> [Task brief]: Please set down the entries below once more, exactly.

[Records from a data collection]
====

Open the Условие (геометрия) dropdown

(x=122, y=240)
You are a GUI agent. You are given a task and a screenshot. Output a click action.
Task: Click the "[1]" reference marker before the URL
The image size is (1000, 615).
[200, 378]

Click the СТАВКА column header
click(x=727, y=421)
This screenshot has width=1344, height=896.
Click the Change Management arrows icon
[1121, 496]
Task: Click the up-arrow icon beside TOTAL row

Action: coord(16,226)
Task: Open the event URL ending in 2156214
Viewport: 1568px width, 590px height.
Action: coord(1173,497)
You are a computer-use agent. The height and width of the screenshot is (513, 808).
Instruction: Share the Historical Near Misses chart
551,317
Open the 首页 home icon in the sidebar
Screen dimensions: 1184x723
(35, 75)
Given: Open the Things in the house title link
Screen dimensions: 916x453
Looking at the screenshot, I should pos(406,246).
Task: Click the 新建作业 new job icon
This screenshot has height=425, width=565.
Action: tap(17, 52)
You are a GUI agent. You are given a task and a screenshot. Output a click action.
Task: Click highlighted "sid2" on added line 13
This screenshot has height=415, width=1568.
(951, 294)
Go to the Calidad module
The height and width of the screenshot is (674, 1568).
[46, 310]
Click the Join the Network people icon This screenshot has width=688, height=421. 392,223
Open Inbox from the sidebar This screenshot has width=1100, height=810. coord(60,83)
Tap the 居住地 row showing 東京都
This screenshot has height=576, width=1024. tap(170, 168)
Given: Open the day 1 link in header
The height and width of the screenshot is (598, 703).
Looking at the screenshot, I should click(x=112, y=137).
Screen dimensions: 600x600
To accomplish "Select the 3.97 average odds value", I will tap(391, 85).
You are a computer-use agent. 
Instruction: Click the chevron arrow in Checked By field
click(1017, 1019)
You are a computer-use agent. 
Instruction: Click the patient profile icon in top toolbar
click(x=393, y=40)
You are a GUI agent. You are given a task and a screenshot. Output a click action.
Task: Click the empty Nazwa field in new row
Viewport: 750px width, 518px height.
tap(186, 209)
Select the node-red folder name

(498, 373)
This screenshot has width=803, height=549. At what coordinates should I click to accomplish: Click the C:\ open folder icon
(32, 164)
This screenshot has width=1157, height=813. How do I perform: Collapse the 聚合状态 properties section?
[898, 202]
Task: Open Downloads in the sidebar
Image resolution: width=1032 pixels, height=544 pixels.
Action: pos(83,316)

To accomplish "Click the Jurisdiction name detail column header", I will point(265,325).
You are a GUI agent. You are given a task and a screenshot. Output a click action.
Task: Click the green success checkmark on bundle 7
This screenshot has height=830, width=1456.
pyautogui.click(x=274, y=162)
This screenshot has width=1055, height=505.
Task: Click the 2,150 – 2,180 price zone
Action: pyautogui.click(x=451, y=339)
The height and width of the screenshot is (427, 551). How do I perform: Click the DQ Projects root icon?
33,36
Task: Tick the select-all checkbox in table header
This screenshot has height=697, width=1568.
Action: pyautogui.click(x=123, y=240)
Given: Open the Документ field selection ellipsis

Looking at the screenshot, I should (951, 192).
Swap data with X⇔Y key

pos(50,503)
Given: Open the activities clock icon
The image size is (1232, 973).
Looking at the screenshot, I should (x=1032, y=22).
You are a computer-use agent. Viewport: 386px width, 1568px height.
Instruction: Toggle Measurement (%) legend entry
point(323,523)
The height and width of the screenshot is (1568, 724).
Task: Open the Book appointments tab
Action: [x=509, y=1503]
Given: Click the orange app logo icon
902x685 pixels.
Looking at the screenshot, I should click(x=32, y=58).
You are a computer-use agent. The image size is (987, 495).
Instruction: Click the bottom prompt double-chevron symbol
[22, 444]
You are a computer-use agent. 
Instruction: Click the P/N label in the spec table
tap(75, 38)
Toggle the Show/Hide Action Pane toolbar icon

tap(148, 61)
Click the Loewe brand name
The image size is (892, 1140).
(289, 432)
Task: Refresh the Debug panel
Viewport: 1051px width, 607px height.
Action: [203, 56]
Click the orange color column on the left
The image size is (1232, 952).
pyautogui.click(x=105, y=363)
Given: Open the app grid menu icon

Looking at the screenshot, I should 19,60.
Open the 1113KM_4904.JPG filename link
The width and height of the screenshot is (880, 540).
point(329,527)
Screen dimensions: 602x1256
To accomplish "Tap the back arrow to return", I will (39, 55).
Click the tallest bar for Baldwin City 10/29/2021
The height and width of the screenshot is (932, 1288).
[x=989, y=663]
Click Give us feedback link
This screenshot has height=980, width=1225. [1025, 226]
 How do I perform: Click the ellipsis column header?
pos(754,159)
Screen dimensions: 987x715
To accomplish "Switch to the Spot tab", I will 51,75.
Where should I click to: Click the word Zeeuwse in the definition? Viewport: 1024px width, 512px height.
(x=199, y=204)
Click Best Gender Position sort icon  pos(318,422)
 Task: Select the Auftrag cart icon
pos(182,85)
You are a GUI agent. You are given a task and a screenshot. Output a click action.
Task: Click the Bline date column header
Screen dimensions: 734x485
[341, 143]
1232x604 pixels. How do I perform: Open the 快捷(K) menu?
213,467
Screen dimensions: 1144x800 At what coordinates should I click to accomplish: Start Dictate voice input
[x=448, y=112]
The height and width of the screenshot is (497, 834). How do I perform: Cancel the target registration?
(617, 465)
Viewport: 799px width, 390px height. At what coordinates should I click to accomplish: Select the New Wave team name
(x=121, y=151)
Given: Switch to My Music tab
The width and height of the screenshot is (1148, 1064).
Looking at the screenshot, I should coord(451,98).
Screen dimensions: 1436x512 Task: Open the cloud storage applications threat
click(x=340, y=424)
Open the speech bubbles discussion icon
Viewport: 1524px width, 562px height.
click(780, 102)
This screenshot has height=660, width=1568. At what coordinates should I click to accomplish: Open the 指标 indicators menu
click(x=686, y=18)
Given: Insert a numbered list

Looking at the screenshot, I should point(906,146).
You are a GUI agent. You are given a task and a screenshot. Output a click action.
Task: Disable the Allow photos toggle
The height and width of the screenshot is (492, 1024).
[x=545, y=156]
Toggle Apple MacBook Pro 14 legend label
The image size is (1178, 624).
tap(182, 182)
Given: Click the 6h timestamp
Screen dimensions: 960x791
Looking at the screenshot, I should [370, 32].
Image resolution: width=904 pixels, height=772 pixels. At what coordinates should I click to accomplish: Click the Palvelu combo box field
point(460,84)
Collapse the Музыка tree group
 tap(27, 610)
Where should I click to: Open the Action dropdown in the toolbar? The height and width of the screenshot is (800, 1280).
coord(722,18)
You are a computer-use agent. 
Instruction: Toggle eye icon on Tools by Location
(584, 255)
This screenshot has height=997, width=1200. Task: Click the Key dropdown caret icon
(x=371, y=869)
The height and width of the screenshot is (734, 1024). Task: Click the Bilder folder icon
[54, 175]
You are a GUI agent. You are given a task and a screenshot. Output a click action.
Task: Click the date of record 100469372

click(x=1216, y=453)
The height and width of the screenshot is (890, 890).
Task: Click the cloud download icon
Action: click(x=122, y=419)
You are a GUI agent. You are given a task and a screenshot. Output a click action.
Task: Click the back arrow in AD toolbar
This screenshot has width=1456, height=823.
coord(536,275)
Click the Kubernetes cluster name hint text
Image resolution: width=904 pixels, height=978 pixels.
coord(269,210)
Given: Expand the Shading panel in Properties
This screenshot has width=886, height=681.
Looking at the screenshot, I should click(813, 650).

====

> [Result of the task]:
Open the Условие (геометрия) dropdown

(x=122, y=240)
You are a GUI agent. You are given a task and a screenshot. Output a click action.
Task: Click the "[1]" reference marker before the URL
The image size is (1000, 615).
[200, 378]

Click the СТАВКА column header
click(x=727, y=421)
This screenshot has width=1344, height=896.
Click the Change Management arrows icon
[1121, 496]
Task: Click the up-arrow icon beside TOTAL row

Action: coord(16,226)
Task: Open the event URL ending in 2156214
Viewport: 1568px width, 590px height.
Action: coord(1173,497)
You are a computer-use agent. The height and width of the screenshot is (513, 808).
Instruction: Share the Historical Near Misses chart
551,317
Open the 首页 home icon in the sidebar
Screen dimensions: 1184x723
(35, 75)
Given: Open the Things in the house title link
Screen dimensions: 916x453
Looking at the screenshot, I should pos(406,246).
Task: Click the 新建作业 new job icon
This screenshot has height=425, width=565.
Action: tap(17, 52)
You are a GUI agent. You are given a task and a screenshot. Output a click action.
Task: Click highlighted "sid2" on added line 13
This screenshot has height=415, width=1568.
(951, 294)
Go to the Calidad module
The height and width of the screenshot is (674, 1568).
[46, 310]
Click the Join the Network people icon This screenshot has width=688, height=421. 392,223
Open Inbox from the sidebar This screenshot has width=1100, height=810. coord(60,83)
Tap the 居住地 row showing 東京都
This screenshot has height=576, width=1024. tap(170, 168)
Given: Open the day 1 link in header
The height and width of the screenshot is (598, 703).
Looking at the screenshot, I should click(x=112, y=137).
Screen dimensions: 600x600
To accomplish "Select the 3.97 average odds value", I will tap(391, 85).
You are a computer-use agent. 
Instruction: Click the chevron arrow in Checked By field
click(1017, 1019)
You are a computer-use agent. 
Instruction: Click the patient profile icon in top toolbar
click(x=393, y=40)
You are a GUI agent. You are given a task and a screenshot. Output a click action.
Task: Click the empty Nazwa field in new row
Viewport: 750px width, 518px height.
tap(186, 209)
Select the node-red folder name

(498, 373)
This screenshot has width=803, height=549. At what coordinates should I click to accomplish: Click the C:\ open folder icon
(32, 164)
This screenshot has width=1157, height=813. How do I perform: Collapse the 聚合状态 properties section?
[898, 202]
Task: Open Downloads in the sidebar
Image resolution: width=1032 pixels, height=544 pixels.
Action: pos(83,316)

To accomplish "Click the Jurisdiction name detail column header", I will point(265,325).
You are a GUI agent. You are given a task and a screenshot. Output a click action.
Task: Click the green success checkmark on bundle 7
This screenshot has height=830, width=1456.
pyautogui.click(x=274, y=162)
This screenshot has width=1055, height=505.
Task: Click the 2,150 – 2,180 price zone
Action: pyautogui.click(x=451, y=339)
The height and width of the screenshot is (427, 551). How do I perform: Click the DQ Projects root icon?
33,36
Task: Tick the select-all checkbox in table header
This screenshot has height=697, width=1568.
Action: pyautogui.click(x=123, y=240)
Given: Open the Документ field selection ellipsis

Looking at the screenshot, I should (951, 192).
Swap data with X⇔Y key

pos(50,503)
Given: Open the activities clock icon
The image size is (1232, 973).
Looking at the screenshot, I should (x=1032, y=22).
You are a computer-use agent. Viewport: 386px width, 1568px height.
Instruction: Toggle Measurement (%) legend entry
point(323,523)
The height and width of the screenshot is (1568, 724).
Task: Open the Book appointments tab
Action: [x=509, y=1503]
Given: Click the orange app logo icon
902x685 pixels.
Looking at the screenshot, I should click(x=32, y=58).
You are a computer-use agent. The image size is (987, 495).
Instruction: Click the bottom prompt double-chevron symbol
[22, 444]
You are a computer-use agent. 
Instruction: Click the P/N label in the spec table
tap(75, 38)
Toggle the Show/Hide Action Pane toolbar icon

tap(148, 61)
Click the Loewe brand name
The image size is (892, 1140).
(289, 432)
Task: Refresh the Debug panel
Viewport: 1051px width, 607px height.
Action: [203, 56]
Click the orange color column on the left
The image size is (1232, 952).
pyautogui.click(x=105, y=363)
Given: Open the app grid menu icon

Looking at the screenshot, I should 19,60.
Open the 1113KM_4904.JPG filename link
The width and height of the screenshot is (880, 540).
point(329,527)
Screen dimensions: 602x1256
To accomplish "Tap the back arrow to return", I will (39, 55).
Click the tallest bar for Baldwin City 10/29/2021
The height and width of the screenshot is (932, 1288).
[x=989, y=663]
Click Give us feedback link
This screenshot has height=980, width=1225. [1025, 226]
 How do I perform: Click the ellipsis column header?
pos(754,159)
Screen dimensions: 987x715
To accomplish "Switch to the Spot tab", I will 51,75.
Where should I click to: Click the word Zeeuwse in the definition? Viewport: 1024px width, 512px height.
(x=199, y=204)
Click Best Gender Position sort icon  pos(318,422)
 Task: Select the Auftrag cart icon
pos(182,85)
You are a GUI agent. You are given a task and a screenshot. Output a click action.
Task: Click the Bline date column header
Screen dimensions: 734x485
[341, 143]
1232x604 pixels. How do I perform: Open the 快捷(K) menu?
213,467
Screen dimensions: 1144x800 At what coordinates should I click to accomplish: Start Dictate voice input
[x=448, y=112]
The height and width of the screenshot is (497, 834). How do I perform: Cancel the target registration?
(617, 465)
Viewport: 799px width, 390px height. At what coordinates should I click to accomplish: Select the New Wave team name
(x=121, y=151)
Given: Switch to My Music tab
The width and height of the screenshot is (1148, 1064).
Looking at the screenshot, I should coord(451,98).
Screen dimensions: 1436x512 Task: Open the cloud storage applications threat
click(x=340, y=424)
Open the speech bubbles discussion icon
Viewport: 1524px width, 562px height.
click(780, 102)
This screenshot has height=660, width=1568. At what coordinates should I click to accomplish: Open the 指标 indicators menu
click(x=686, y=18)
Given: Insert a numbered list

Looking at the screenshot, I should point(906,146).
You are a GUI agent. You are given a task and a screenshot. Output a click action.
Task: Disable the Allow photos toggle
The height and width of the screenshot is (492, 1024).
[x=545, y=156]
Toggle Apple MacBook Pro 14 legend label
The image size is (1178, 624).
tap(182, 182)
Given: Click the 6h timestamp
Screen dimensions: 960x791
Looking at the screenshot, I should [370, 32].
Image resolution: width=904 pixels, height=772 pixels. At what coordinates should I click to accomplish: Click the Palvelu combo box field
point(460,84)
Collapse the Музыка tree group
 tap(27, 610)
Where should I click to: Open the Action dropdown in the toolbar? The height and width of the screenshot is (800, 1280).
coord(722,18)
You are a computer-use agent. 
Instruction: Toggle eye icon on Tools by Location
(584, 255)
This screenshot has height=997, width=1200. Task: Click the Key dropdown caret icon
(x=371, y=869)
The height and width of the screenshot is (734, 1024). Task: Click the Bilder folder icon
[54, 175]
You are a GUI agent. You are given a task and a screenshot. Output a click action.
Task: Click the date of record 100469372

click(x=1216, y=453)
The height and width of the screenshot is (890, 890).
Task: Click the cloud download icon
Action: click(x=122, y=419)
You are a GUI agent. You are given a task and a screenshot. Output a click action.
Task: Click the back arrow in AD toolbar
This screenshot has width=1456, height=823.
coord(536,275)
Click the Kubernetes cluster name hint text
Image resolution: width=904 pixels, height=978 pixels.
coord(269,210)
Given: Expand the Shading panel in Properties
This screenshot has width=886, height=681.
Looking at the screenshot, I should click(813, 650).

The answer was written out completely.